Dalam sambutannya, Medison menegaskan bahwa pelantikan ini harus menjadi momentum evaluasi dan pembenahan menyeluruh terhadap kinerja perusahaan. Ia meminta jajaran direksi memperkuat komitmen dalam meningkatkan kualitas pelayanan publik, khususnya sektor air minum.
“Momentum ini harus dimanfaatkan untuk memperbaiki kinerja dan meningkatkan pelayanan kepada masyarakat, ” ujarnya.
Medison juga menekankan bahwa layanan air bersih merupakan kebutuhan dasar masyarakat yang harus dipenuhi secara optimal, sejalan dengan visi pemerintah daerah dalam mewujudkan masyarakat yang madani dan sejahtera.
Namun, ia mengungkapkan bahwa cakupan layanan air bersih di Kabupaten Solok saat ini masih berada di angka sekitar 57 persen. Angka tersebut menunjukkan masih besarnya pekerjaan rumah yang harus diselesaikan oleh Perumda.
Menurutnya, tantangan tersebut cukup kompleks, meski daerah ini memiliki potensi sumber daya air yang melimpah, seperti danau, sungai, dan sumber mata air dari kawasan pegunungan.
“Potensi air kita besar, tetapi harus dikelola secara profesional, terencana, dan berkelanjutan agar bisa menjangkau lebih banyak masyarakat, ” kata Medison.

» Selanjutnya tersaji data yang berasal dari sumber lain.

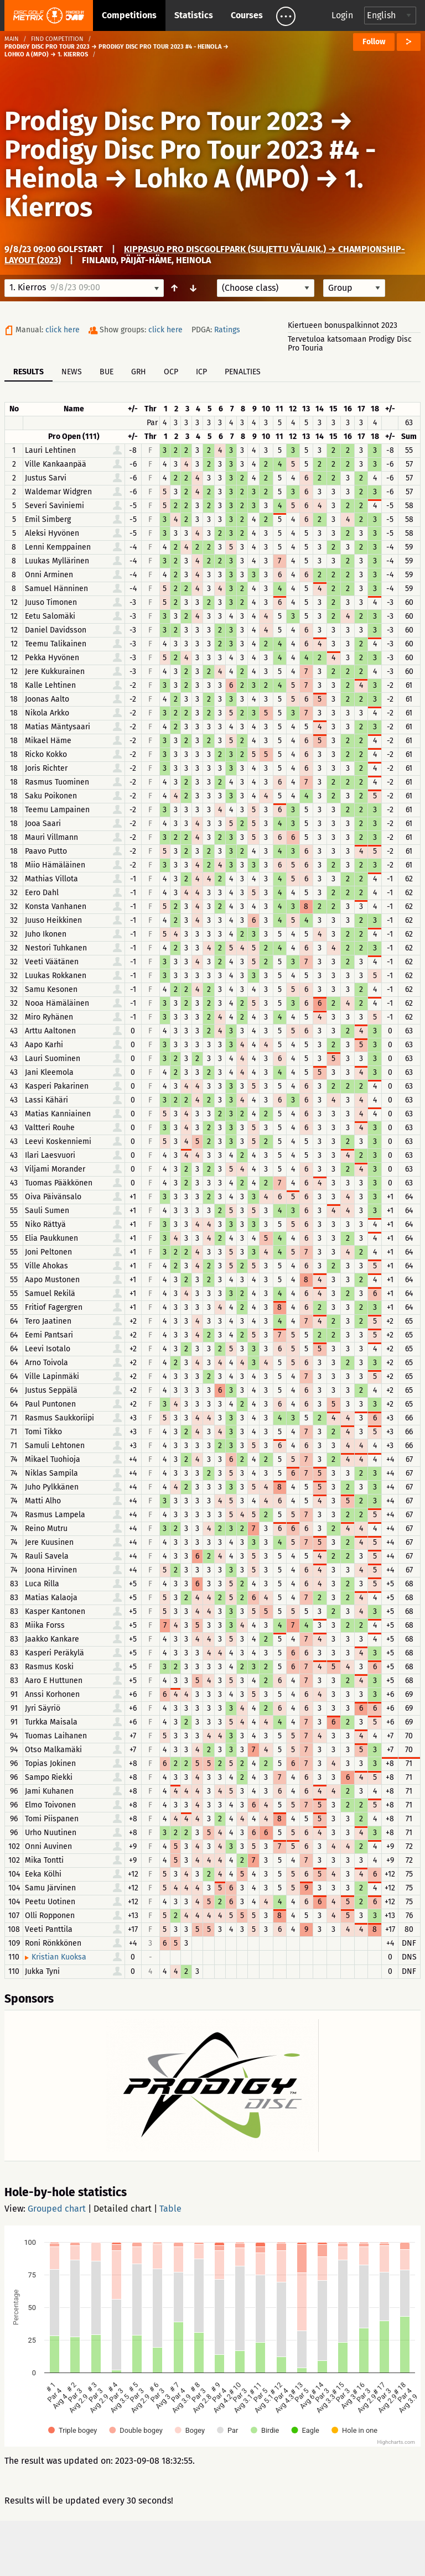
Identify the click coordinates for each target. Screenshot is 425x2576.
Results (28, 372)
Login (342, 15)
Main (11, 39)
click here (62, 330)
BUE (106, 372)
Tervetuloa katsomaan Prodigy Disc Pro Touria (350, 344)
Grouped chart (57, 2208)
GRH (138, 372)
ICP (201, 372)
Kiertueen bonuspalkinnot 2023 (342, 325)
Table (170, 2208)
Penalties (243, 372)
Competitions (129, 15)
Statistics (193, 15)
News (71, 372)
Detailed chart (123, 2208)
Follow (373, 41)
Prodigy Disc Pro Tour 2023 (163, 121)
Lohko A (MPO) (221, 179)
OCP (171, 372)
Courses (247, 15)
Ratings (227, 330)
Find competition (57, 39)
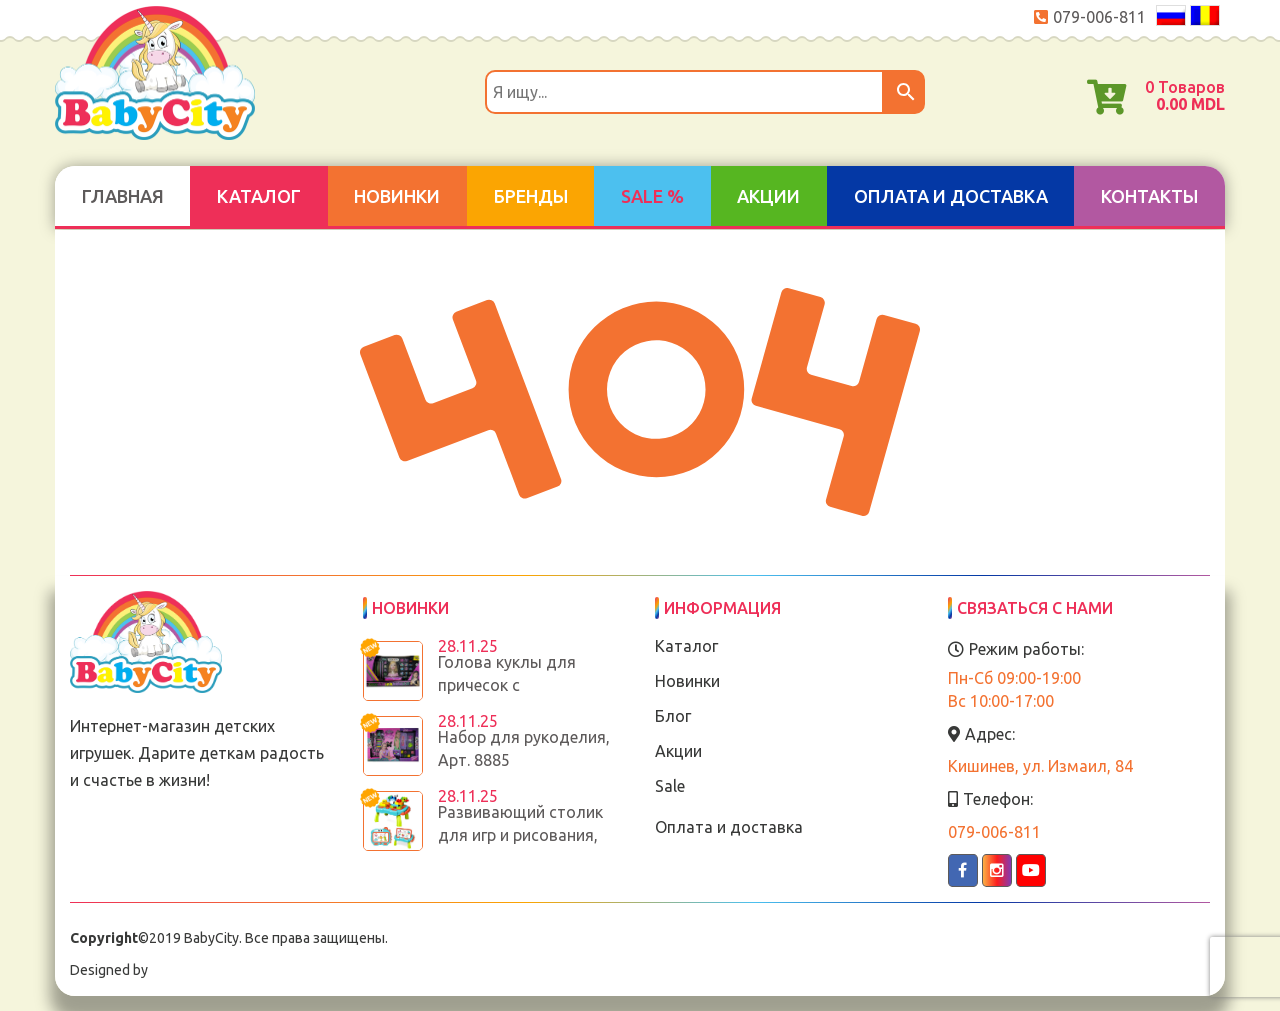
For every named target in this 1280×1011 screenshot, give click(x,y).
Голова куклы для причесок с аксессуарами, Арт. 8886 (530, 685)
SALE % (652, 196)
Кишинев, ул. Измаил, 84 (1040, 766)
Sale (670, 786)
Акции (768, 196)
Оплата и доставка (951, 196)
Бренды (531, 196)
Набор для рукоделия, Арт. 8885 (524, 748)
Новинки (397, 196)
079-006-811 (1099, 17)
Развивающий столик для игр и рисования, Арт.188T (520, 835)
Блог (673, 716)
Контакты (1149, 196)
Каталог (259, 196)
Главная (123, 196)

Selain itu, ia juga menyoroti kondisi infrastruktur jaringan pipa yang sudah menua. Sebagian jaringan yang digunakan saat ini telah berusia lebih dari 10 hingga 20 tahun, sehingga membutuhkan perbaikan dan pembaruan secara bertahap.
Dalam lima tahun terakhir, kata dia, belum terdapat penyertaan modal dari pemerintah daerah, yang berdampak pada terbatasnya upaya perbaikan infrastruktur secara signifikan.
Ke depan, pemerintah daerah telah menyiapkan langkah strategis untuk memperluas cakupan layanan air bersih, termasuk rencana penyertaan modal guna mendukung peningkatan kapasitas dan kualitas layanan.
“Pemerintah daerah akan memberikan dukungan anggaran untuk memperluas layanan air bersih, seiring dengan peningkatan kinerja Perumda, ” ujarnya.
Pelantikan direksi ini diharapkan menjadi titik awal percepatan peningkatan layanan air bersih di Kabupaten Solok, sekaligus menjawab kebutuhan dasar masyarakat di tengah potensi sumber daya air yang melimpah.

Updates.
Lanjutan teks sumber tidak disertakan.